ASSIGNED TASK ::
Look below for the lines from the one with "Blog (186, 1847)" to the one with "hard rock (950, 1712)", and copy exactly those lines, both ends included.

Pixel coordinate grounding data ::
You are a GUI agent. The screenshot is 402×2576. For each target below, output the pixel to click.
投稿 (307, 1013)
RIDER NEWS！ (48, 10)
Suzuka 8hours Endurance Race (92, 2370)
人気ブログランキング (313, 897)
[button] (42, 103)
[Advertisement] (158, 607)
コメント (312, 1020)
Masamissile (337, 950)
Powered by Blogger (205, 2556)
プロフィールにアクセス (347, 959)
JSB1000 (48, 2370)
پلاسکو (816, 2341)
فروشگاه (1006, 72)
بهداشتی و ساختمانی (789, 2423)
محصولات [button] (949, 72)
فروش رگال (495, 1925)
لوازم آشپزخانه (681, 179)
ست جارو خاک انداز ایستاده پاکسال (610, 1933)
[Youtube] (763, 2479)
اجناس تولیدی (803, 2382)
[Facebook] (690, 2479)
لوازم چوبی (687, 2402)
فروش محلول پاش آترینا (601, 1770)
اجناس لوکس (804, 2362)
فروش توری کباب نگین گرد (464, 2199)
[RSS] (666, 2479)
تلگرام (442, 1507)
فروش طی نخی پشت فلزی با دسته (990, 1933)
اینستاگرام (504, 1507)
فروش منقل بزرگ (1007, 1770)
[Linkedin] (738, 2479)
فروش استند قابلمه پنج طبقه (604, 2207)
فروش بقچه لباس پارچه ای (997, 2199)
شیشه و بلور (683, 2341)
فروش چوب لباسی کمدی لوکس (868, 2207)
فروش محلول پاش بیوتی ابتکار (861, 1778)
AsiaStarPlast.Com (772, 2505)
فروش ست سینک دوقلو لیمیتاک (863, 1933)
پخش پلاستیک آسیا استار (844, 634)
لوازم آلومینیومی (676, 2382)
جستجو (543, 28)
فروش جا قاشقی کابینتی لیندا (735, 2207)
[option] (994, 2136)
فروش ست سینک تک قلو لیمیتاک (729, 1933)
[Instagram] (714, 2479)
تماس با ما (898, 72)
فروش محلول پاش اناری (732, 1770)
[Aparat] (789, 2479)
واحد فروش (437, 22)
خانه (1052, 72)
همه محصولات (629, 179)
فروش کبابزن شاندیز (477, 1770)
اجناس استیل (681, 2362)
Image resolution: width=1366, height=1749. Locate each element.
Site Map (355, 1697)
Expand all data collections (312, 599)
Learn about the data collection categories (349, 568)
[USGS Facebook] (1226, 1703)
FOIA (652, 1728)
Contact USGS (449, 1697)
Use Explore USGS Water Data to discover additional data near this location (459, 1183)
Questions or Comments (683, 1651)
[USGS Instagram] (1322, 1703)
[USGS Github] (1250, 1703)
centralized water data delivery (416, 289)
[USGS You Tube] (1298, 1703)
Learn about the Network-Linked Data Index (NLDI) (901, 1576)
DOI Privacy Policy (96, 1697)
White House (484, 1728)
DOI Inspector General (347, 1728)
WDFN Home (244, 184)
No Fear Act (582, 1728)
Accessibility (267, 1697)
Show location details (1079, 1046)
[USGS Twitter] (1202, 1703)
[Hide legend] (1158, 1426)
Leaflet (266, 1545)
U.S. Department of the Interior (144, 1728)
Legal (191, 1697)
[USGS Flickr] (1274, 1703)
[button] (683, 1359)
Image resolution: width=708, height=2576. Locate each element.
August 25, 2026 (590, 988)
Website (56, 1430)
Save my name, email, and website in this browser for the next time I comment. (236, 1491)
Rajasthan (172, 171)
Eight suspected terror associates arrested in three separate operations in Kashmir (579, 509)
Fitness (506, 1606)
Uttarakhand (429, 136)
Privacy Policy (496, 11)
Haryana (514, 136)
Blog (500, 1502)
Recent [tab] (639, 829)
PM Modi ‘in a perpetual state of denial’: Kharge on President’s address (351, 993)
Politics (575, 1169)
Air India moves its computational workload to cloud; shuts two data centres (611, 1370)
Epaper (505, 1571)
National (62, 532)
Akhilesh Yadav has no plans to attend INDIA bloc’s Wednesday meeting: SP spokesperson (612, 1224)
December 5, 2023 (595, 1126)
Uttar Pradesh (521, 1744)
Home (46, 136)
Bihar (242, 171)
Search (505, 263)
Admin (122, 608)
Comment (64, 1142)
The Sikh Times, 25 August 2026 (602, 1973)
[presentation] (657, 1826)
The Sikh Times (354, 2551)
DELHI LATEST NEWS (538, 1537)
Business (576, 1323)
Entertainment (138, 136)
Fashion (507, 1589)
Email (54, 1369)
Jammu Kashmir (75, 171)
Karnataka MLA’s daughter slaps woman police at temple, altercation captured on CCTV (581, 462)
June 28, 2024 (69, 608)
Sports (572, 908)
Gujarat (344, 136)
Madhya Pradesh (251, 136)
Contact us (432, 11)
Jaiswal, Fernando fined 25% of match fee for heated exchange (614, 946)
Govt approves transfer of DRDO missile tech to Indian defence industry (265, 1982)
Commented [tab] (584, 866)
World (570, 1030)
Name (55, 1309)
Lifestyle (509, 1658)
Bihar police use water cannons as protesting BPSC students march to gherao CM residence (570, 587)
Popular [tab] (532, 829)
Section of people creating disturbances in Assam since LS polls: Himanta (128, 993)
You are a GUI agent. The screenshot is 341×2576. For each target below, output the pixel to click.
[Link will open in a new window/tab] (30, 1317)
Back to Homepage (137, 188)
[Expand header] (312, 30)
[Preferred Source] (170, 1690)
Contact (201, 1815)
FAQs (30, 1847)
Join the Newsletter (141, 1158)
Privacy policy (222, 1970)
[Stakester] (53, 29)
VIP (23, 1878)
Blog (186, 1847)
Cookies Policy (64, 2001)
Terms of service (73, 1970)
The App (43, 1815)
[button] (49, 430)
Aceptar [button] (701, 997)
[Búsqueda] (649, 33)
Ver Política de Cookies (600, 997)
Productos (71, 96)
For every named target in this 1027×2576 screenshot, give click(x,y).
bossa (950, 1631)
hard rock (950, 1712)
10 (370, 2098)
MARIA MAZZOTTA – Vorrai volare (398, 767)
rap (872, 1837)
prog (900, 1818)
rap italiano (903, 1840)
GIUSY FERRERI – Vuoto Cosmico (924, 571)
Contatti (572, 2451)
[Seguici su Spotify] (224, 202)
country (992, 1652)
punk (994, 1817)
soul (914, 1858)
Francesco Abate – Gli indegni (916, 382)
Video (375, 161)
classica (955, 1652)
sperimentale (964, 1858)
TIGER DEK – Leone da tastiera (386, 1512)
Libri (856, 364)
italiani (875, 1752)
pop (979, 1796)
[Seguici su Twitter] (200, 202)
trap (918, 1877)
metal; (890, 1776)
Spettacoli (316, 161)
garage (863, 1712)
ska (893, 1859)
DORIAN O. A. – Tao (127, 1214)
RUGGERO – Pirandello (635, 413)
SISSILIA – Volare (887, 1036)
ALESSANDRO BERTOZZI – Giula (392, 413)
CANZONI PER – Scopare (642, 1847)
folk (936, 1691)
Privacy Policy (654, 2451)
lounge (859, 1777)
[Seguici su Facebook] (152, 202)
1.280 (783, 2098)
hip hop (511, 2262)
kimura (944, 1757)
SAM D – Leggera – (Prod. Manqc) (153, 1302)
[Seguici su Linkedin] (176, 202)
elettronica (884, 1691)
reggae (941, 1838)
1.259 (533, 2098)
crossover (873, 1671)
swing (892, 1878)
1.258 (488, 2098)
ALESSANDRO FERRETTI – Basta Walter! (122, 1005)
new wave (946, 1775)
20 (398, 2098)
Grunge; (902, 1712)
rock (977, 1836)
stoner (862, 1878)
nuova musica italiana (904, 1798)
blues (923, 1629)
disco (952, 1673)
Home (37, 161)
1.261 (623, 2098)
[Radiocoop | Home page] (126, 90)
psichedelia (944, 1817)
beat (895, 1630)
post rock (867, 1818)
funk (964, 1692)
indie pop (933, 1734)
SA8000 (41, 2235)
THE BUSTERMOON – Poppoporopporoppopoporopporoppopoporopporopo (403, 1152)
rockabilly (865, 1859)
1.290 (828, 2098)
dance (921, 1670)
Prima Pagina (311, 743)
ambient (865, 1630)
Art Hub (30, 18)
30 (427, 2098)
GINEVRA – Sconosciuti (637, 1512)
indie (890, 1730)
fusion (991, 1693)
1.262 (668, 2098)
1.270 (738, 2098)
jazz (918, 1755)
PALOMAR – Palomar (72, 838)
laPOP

COMPLETED EXERCISE ::
Blog (186, 1847)
Cookies Policy (64, 2001)
Terms of service (73, 1970)
The App (43, 1815)
[button] (49, 430)
Aceptar [button] (701, 997)
[Búsqueda] (649, 33)
Ver Política de Cookies (600, 997)
Productos (71, 96)
For every named target in this 1027×2576 screenshot, give click(x,y).
bossa (950, 1631)
hard rock (950, 1712)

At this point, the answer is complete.